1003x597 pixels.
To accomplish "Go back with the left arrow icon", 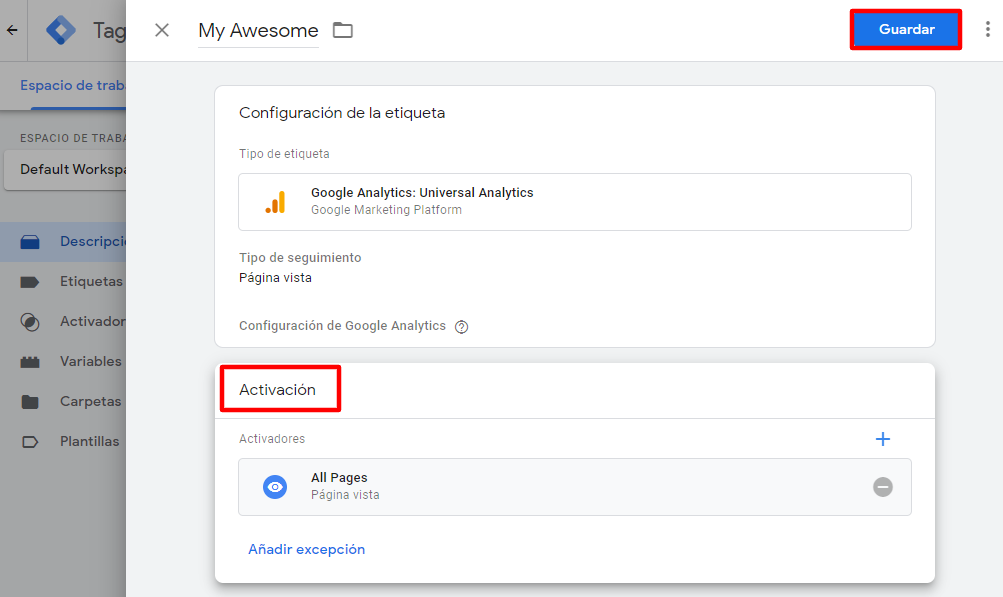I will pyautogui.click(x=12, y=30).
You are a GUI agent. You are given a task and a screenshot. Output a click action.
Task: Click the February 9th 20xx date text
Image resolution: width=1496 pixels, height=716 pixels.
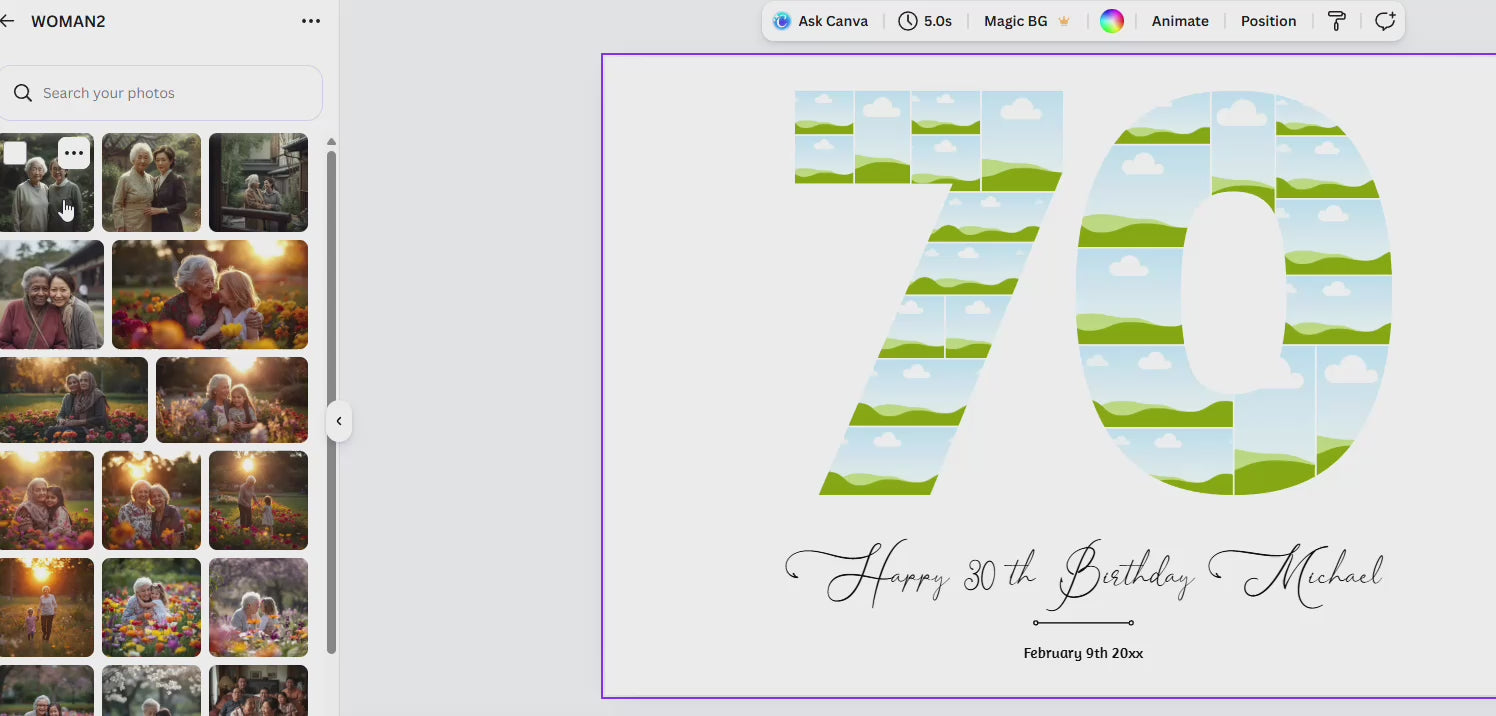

****************************************

*Exercise*: Could you write out exactly the lines running from the one with "You are a GUI" through the last line of the data above, both ends kept, and omit any picture?

*Answer to this task*:
You are a GUI agent. You are given a task and a screenshot. Output a click action.
Task: Click the February 9th 20xx date text
Image resolution: width=1496 pixels, height=716 pixels.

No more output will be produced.